Hello. My name is Ben Croston. I am the Middle School Director here at First Friends Church. I would like to share a little of my story here with you. I was raised going to church.
I went to a little church in Akron, Ohio called Eastwood Church of the Brethren. I grew up with a lot of my family at my church: a great grandpa, grandparents, aunts, cousins, my parents, and my sister. We eventually even lived next door to the church I grew up in. This left me with church as a major influence in my upbringing. I accepted Christ as my Savior as a young boy. And I tried to make Him a part of my life during my adolescent years. I went to church camp and different youth groups during my middle school years. I also had a lot of other influences on my life while I was growing up. I played baseball, basketball, and some football. I was in band and in different clubs at school. Friends were very important to me. Mostly good influences though I would say. During high school, the popularity ladder became more and more important to me. By my senior year I was trying to live kind of a dual life. I wanted to be associated as a Christian, but I was definitely doing things that a Christian ought not to be doing.
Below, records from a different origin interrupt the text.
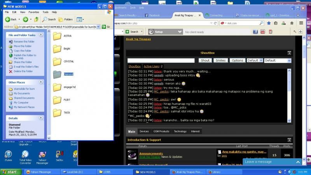Image resolution: width=311 pixels, height=175 pixels.
Task: Click the ShoutBox message input field
Action: point(161,60)
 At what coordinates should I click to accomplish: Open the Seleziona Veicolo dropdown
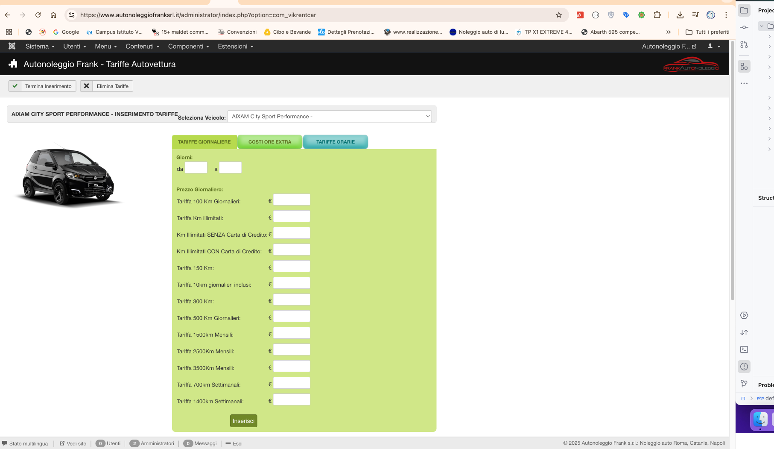click(x=329, y=116)
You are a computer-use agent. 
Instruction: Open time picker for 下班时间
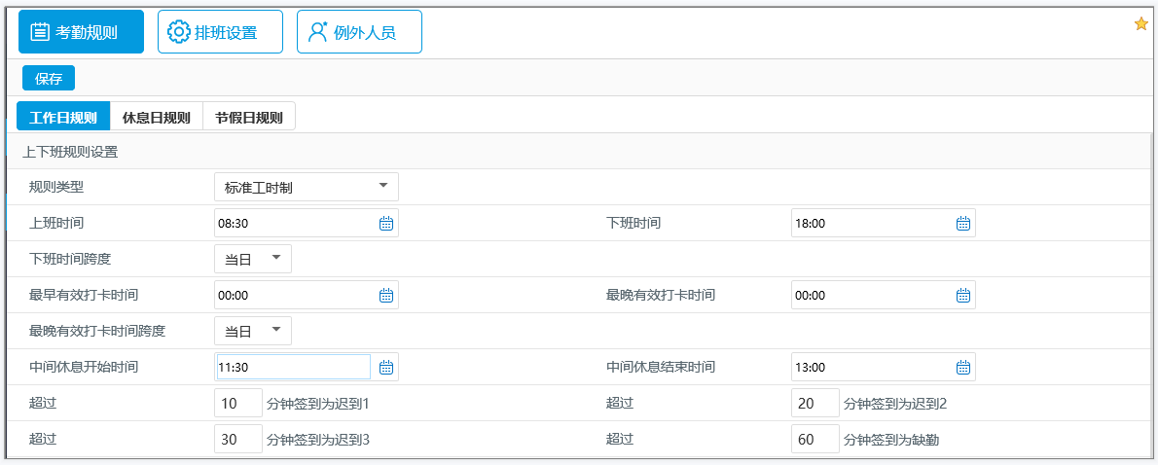(962, 224)
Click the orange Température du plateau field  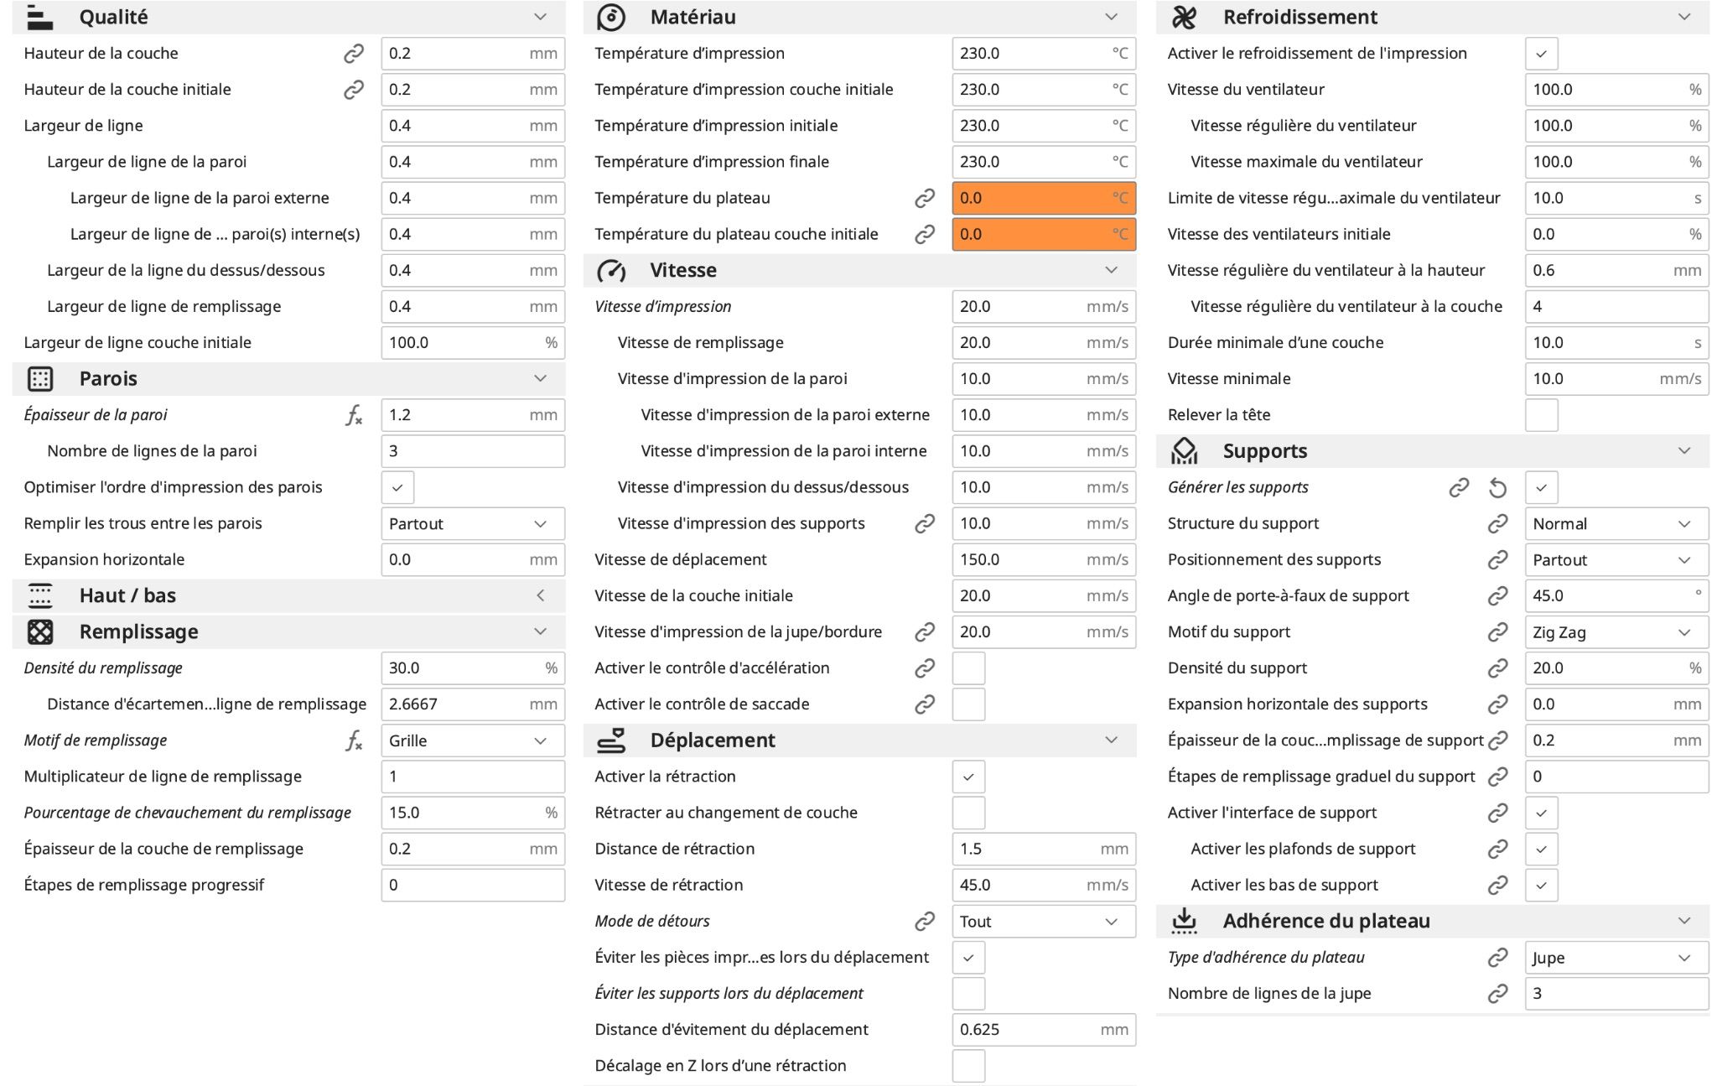point(1043,199)
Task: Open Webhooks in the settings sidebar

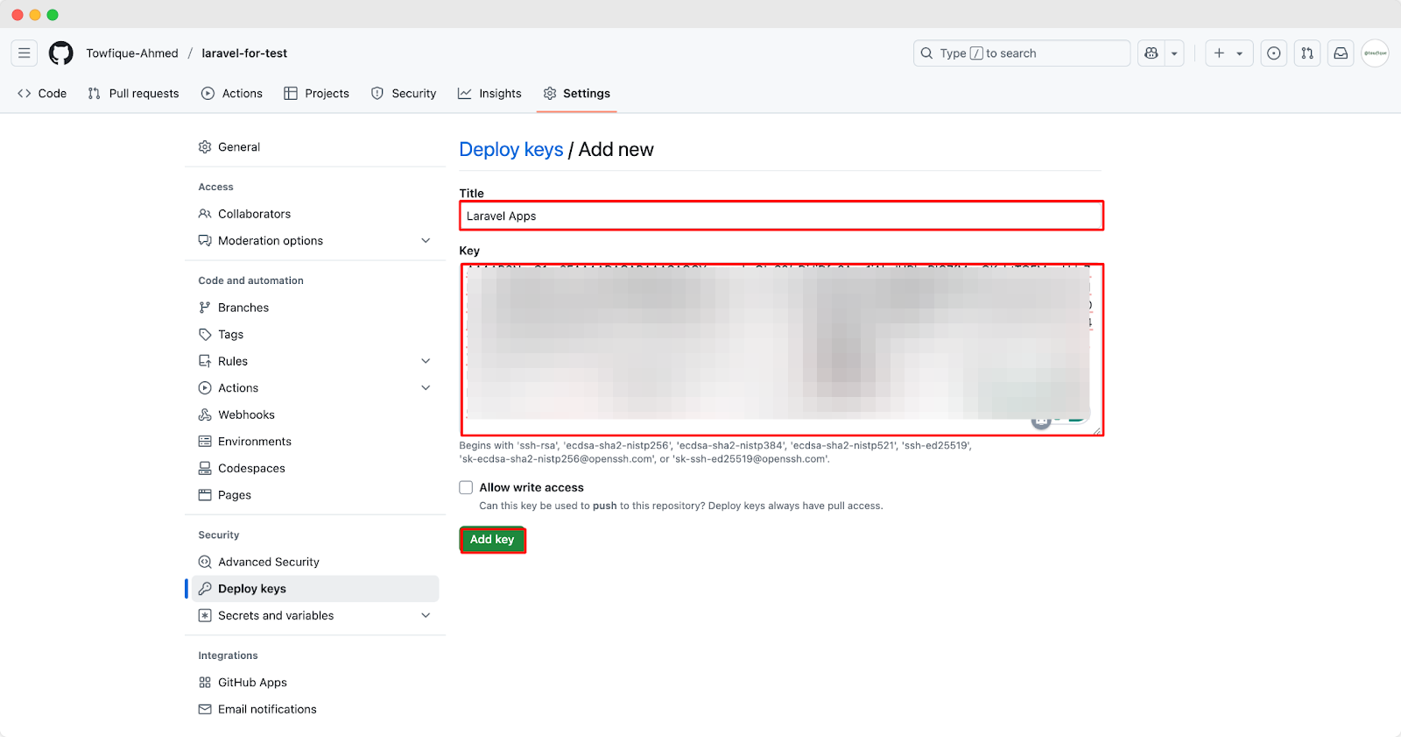Action: 246,415
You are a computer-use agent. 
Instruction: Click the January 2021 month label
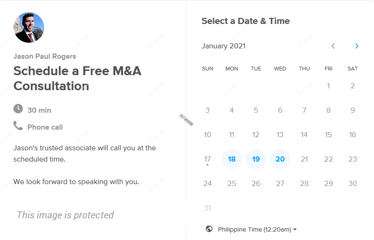(x=223, y=46)
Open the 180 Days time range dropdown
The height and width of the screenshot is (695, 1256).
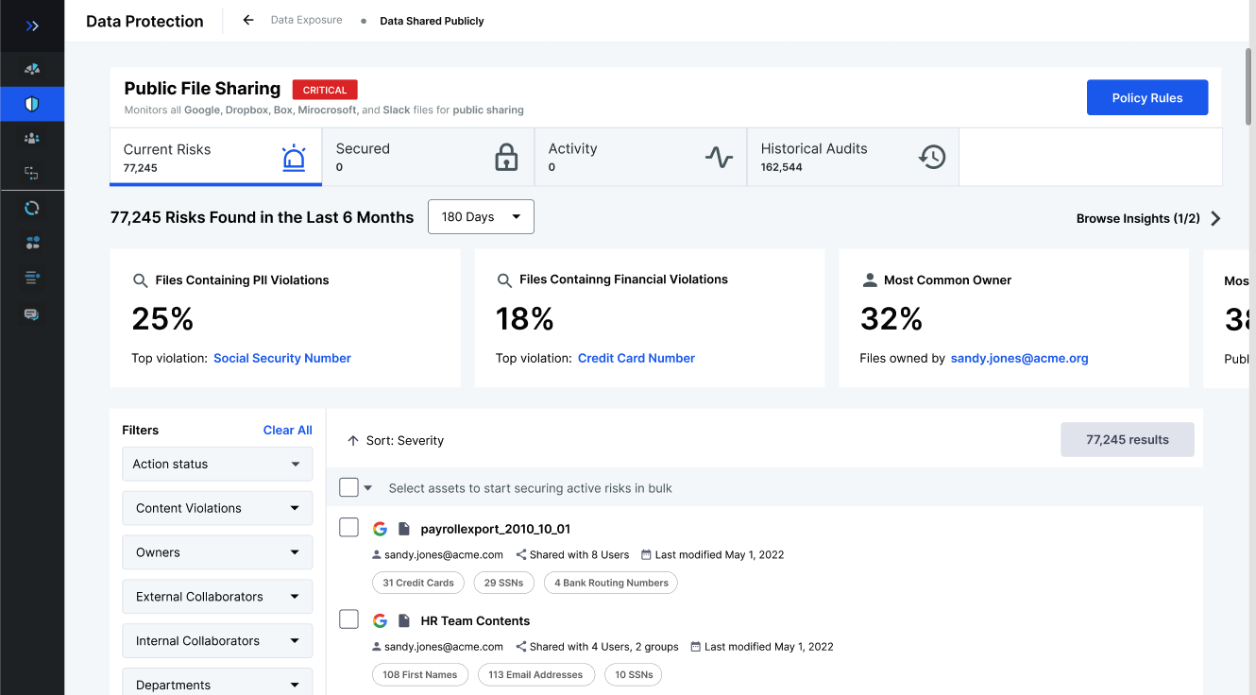pos(481,216)
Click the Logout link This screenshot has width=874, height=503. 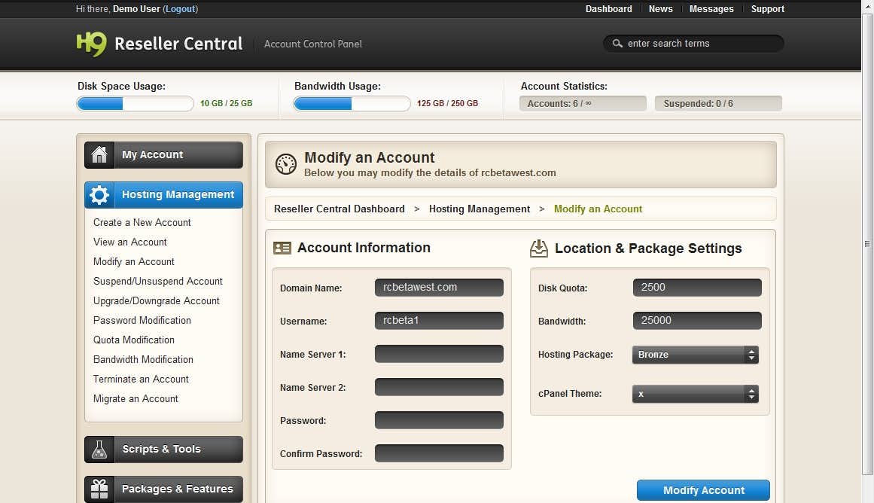coord(181,9)

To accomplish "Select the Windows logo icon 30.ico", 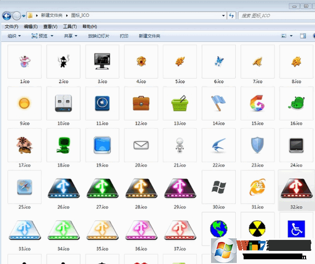I will point(218,187).
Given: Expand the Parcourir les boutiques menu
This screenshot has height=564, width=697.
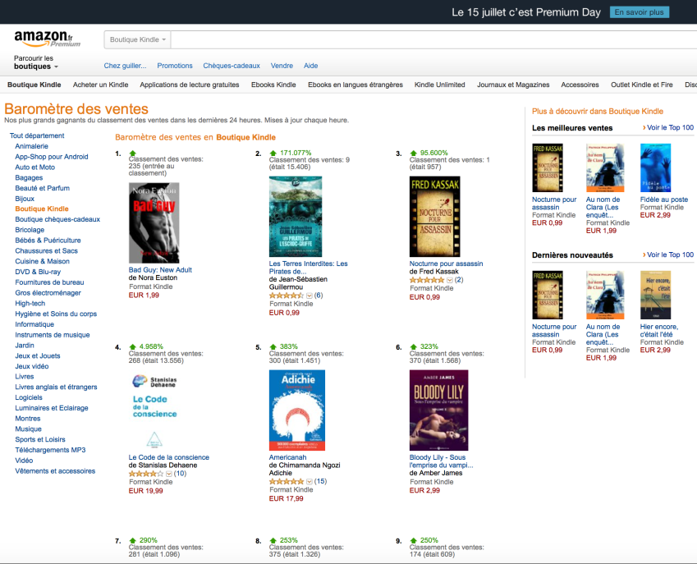Looking at the screenshot, I should (x=36, y=62).
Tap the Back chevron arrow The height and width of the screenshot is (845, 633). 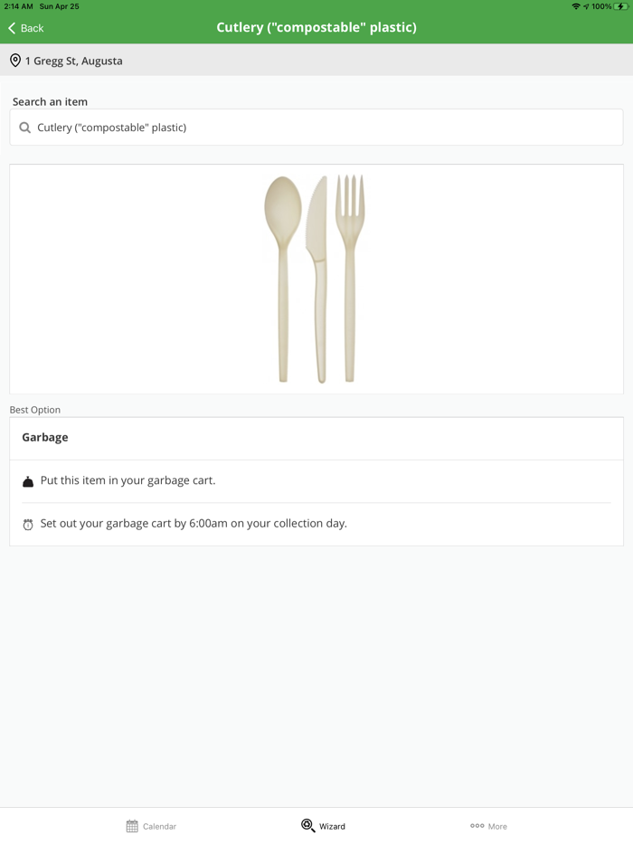(x=12, y=28)
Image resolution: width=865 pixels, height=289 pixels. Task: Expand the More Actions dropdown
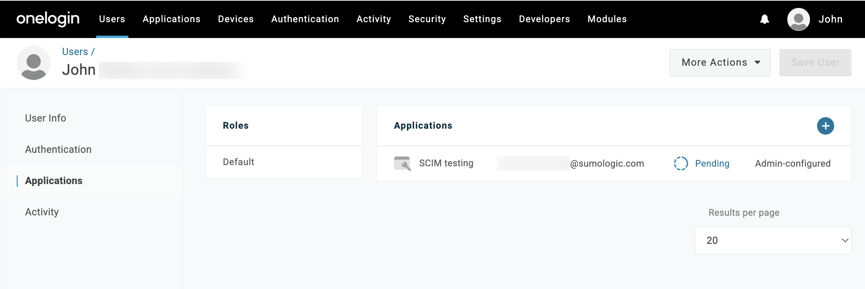point(720,63)
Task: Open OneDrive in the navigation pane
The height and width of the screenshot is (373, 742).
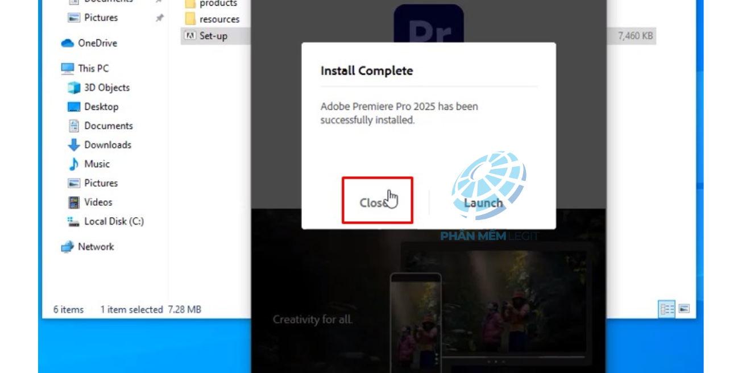Action: pyautogui.click(x=97, y=43)
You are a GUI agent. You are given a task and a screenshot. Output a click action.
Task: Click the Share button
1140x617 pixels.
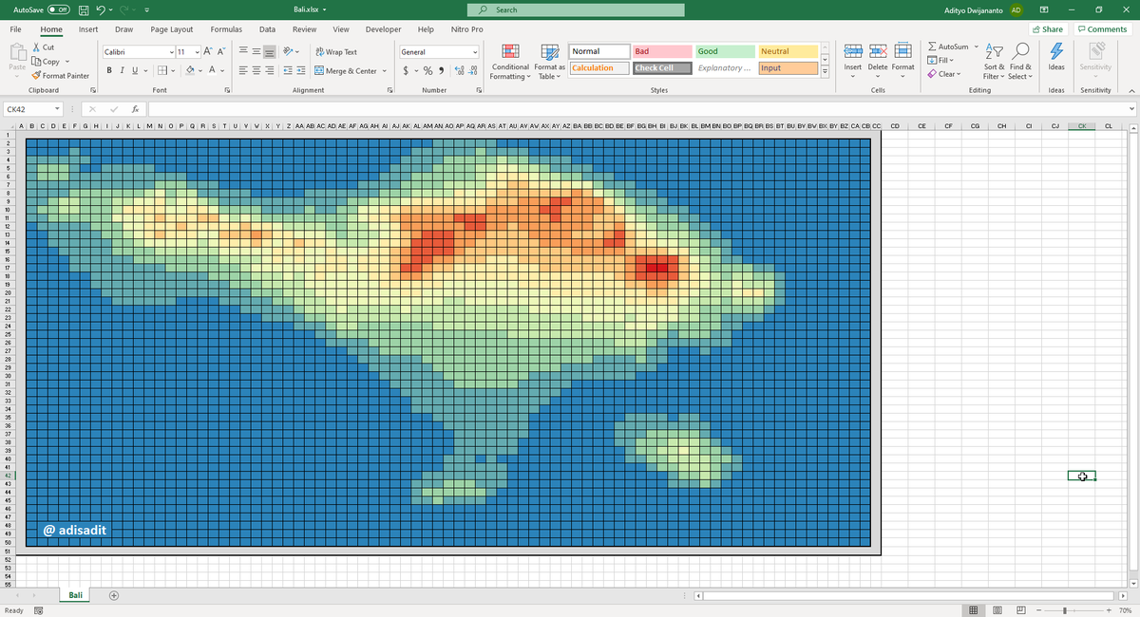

I ended up going to Malone College for college, by the grace of God. I say by the grace of God because it is there where God really got ahold of me. My first semester there, my childhood faith got confronted. Actually I think I was going through the process of my faith really becoming my own. I ended up taking my second semester of college off because I was dealing with some issues. A lot of those issues stemmed from knowing what I believed to not really knowing what I believed any more. For the better part of a year, I wrestled with myself, my questions, and with the reality of God. I came back to Malone the next fall. I wasn’t really secure about what I believed, but I did consider myself a Christian. God directed my steps to be influenced by some really helpful Christians who were patient, gentle, encouraging, honest, wise, and loving with where I was at in that season of my life.
One night, I had a friend confront me about pride. Calling me out for thinking that I knew more than everybody else. I asked him to leave me alone. I got on my knees that night and I told God that I did not love Him or trust Him. And if He did, He needed to show me something. It is then that a passage of scripture entered my mind. I didn’t know what it was. But I decided to look it up. It was a passage in 1 John 4. It ministered to me exactly where I was. It talks about God is love. And that He already has showed His love for each of us by sending His Son, Jesus Christ, as an atoning sacrifice for our sins. It was a life changing evening. I needed loved on. And God revealed Himself to me where I was at. Since then I have had a bit of a rollercoaster of a faith ride. I have had my ups and downs. But I must say, through all of the seasons of my life, God has ministered to my condition. He has been faithful to me in my questions, my anxieties, my hurts, my needs, and more. As the hymn writer wrote about God’s faithfulness, “Pardon for sin, and a peace that endureth, Thine own good presence to cheer and to guide. Strength for today, and bright hope for tomorrow. Blessings all mine, with ten thousand beside.” That is my story also of God’s faithfulness.